**Data records:**
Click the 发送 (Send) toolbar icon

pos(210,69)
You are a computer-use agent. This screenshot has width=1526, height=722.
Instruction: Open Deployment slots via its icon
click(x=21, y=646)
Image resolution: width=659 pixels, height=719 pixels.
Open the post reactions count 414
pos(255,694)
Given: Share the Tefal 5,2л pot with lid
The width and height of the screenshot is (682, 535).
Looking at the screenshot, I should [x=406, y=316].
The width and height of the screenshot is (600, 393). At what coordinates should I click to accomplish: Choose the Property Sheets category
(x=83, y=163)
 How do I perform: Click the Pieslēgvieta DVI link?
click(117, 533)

...

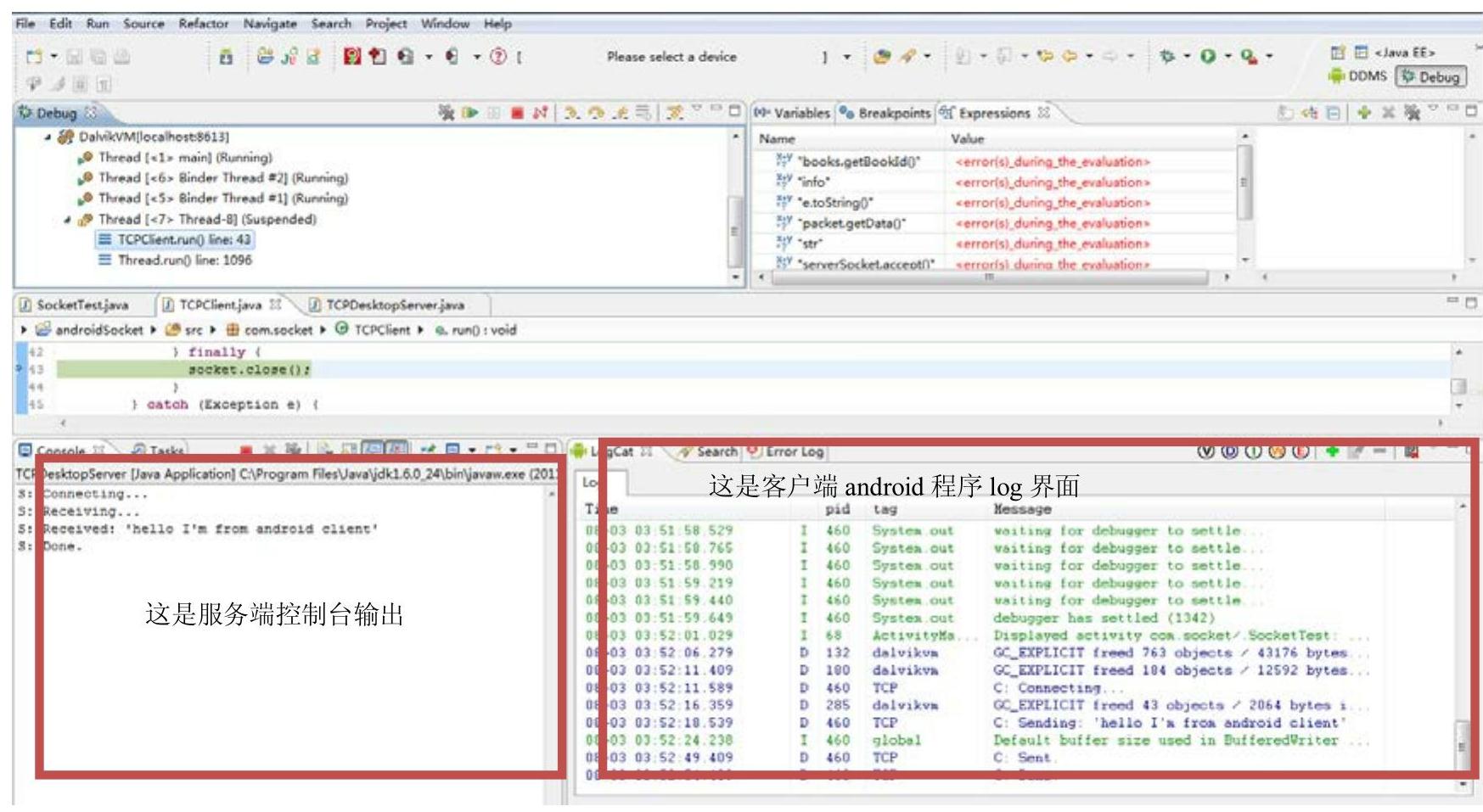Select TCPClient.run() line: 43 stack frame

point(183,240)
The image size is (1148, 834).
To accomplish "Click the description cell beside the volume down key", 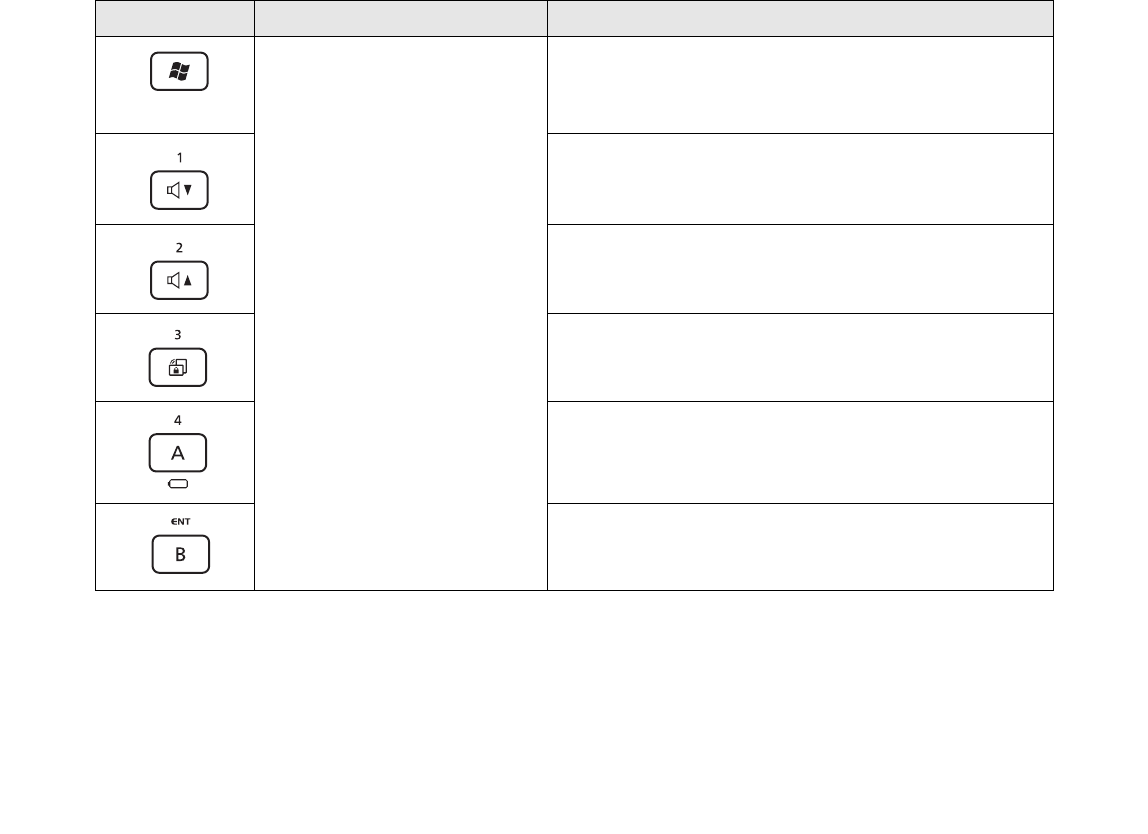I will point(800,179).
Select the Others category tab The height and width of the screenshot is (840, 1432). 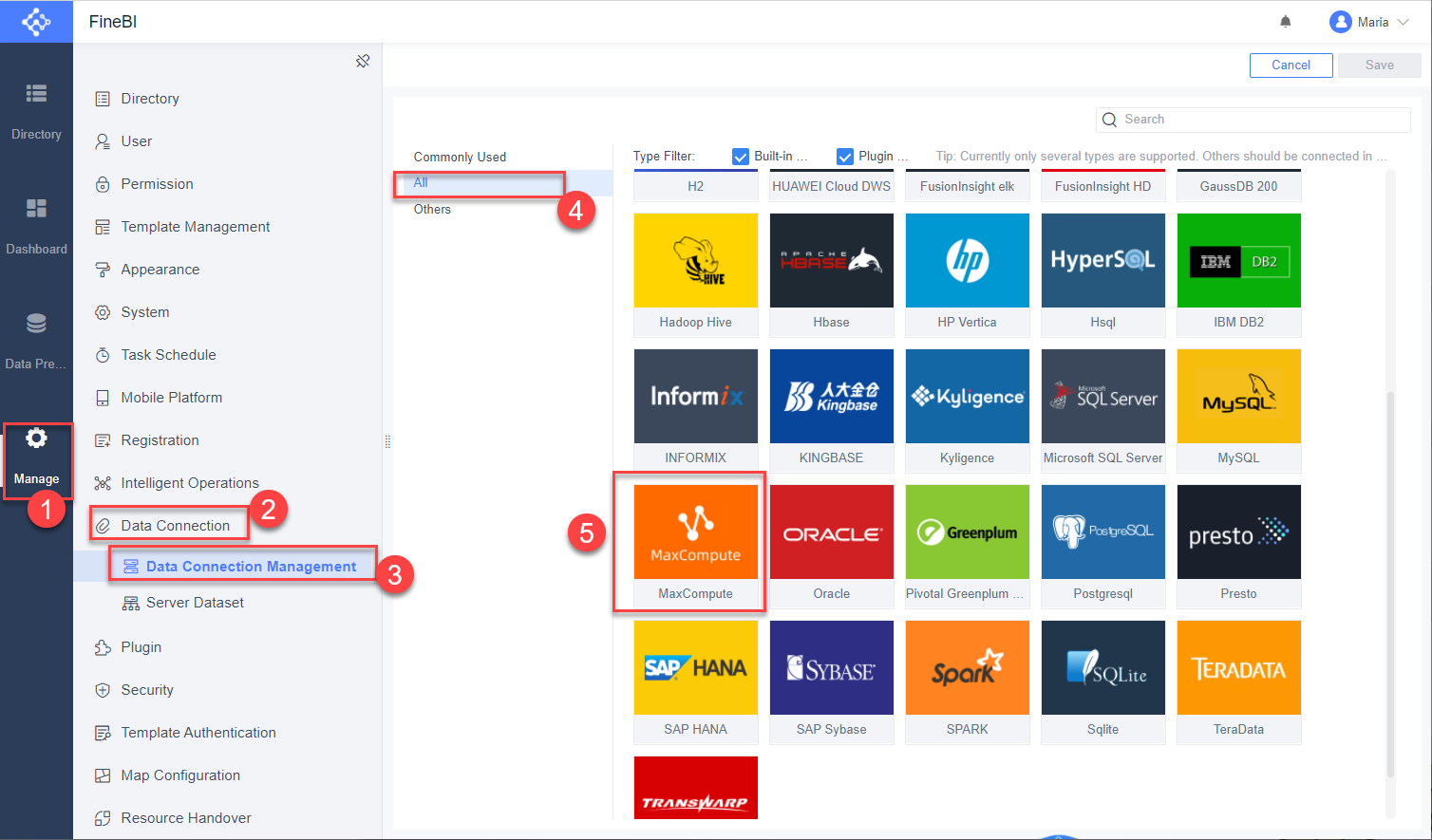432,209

**Task details:** In the listing above, find the line with "You are a computer-use" and the line with "Given: Share the Tefal 5,2л pot with lid"; set down exactly those two lines and every line between them, nothing more.

**Task result:**
You are a computer-use agent. This screenshot has width=1526, height=722.
Instruction: Open Deployment slots via its icon
click(x=21, y=646)
Image resolution: width=659 pixels, height=719 pixels.
Open the post reactions count 414
pos(255,694)
Given: Share the Tefal 5,2л pot with lid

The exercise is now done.